SOURCE MATERIAL:
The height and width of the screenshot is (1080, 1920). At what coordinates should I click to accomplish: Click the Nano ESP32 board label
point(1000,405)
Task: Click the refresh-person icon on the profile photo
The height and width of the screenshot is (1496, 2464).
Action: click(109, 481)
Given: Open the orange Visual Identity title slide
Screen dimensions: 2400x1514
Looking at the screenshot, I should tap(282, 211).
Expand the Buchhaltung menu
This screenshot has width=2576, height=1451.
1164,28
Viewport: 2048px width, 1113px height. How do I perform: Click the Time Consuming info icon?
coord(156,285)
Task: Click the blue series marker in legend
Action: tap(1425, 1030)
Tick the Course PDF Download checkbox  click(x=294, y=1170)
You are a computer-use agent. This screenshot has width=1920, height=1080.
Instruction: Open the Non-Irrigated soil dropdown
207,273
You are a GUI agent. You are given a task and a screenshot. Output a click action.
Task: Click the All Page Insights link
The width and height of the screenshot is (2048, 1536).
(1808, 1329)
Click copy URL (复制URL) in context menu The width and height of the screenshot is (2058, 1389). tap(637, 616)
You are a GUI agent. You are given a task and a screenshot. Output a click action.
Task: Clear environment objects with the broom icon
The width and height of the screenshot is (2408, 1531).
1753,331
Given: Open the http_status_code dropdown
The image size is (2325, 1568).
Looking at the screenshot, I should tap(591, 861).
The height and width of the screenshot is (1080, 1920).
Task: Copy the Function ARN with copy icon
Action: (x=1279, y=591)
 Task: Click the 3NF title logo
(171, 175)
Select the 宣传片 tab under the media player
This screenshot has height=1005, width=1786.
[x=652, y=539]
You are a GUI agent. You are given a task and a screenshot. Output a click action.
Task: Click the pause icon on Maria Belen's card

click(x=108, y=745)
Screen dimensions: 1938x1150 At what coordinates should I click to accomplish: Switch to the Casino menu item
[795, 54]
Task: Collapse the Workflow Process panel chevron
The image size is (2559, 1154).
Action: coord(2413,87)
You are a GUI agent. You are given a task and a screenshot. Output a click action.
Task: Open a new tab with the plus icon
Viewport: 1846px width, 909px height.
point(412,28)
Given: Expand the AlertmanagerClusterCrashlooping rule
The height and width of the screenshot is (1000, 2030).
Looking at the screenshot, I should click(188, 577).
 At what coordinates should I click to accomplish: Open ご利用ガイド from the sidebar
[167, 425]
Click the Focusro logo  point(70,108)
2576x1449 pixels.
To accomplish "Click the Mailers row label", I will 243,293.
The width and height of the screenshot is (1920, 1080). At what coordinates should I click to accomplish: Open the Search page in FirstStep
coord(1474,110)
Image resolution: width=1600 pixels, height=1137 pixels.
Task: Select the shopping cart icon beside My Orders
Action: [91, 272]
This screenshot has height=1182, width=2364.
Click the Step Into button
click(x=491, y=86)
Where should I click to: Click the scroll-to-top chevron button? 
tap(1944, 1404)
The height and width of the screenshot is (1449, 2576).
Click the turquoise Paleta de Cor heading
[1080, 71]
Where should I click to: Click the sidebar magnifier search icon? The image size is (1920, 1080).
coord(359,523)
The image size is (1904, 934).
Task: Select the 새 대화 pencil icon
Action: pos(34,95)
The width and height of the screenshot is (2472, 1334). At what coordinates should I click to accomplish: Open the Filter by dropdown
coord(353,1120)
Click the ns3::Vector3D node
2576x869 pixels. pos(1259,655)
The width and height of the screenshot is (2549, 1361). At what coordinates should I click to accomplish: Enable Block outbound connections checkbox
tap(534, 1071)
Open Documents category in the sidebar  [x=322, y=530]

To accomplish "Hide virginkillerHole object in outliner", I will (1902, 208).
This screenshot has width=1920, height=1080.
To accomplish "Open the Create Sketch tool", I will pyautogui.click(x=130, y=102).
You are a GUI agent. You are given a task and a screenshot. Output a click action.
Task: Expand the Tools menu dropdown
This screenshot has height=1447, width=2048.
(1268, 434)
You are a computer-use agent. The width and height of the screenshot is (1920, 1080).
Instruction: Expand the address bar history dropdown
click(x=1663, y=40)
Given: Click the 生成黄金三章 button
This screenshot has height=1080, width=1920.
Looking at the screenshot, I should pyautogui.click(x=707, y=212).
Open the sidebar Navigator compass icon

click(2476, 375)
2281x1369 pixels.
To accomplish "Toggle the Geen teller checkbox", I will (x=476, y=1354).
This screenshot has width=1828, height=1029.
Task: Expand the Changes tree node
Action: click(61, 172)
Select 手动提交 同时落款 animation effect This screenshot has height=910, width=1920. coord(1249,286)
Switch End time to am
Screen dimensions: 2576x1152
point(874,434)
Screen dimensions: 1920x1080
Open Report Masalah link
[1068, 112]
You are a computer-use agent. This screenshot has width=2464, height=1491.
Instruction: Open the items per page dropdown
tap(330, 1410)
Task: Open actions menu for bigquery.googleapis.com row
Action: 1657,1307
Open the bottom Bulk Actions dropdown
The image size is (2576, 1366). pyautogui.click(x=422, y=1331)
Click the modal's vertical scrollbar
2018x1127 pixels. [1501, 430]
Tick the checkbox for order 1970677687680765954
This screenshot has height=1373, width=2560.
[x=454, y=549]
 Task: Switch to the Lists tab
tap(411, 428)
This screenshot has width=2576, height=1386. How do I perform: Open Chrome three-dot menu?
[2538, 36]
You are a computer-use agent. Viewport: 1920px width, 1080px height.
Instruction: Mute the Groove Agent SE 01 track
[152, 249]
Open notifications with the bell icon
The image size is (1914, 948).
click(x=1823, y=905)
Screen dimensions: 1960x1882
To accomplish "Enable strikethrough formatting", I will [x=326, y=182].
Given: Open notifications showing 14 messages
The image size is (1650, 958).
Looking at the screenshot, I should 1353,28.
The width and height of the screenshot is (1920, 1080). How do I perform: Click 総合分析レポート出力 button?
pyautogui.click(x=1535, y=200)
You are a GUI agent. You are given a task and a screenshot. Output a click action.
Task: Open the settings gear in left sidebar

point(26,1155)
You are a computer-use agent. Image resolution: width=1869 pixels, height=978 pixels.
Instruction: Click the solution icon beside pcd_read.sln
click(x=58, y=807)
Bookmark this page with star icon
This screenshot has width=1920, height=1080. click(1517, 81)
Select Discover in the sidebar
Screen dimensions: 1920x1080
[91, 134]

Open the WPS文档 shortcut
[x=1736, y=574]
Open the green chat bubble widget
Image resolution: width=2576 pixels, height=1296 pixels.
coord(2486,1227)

EXERCISE PROMPT:
Give the number of lines that include the word "notifications" in the listing. Nothing else belongs in the reply.

ANSWER FOR THIS EXERCISE:
2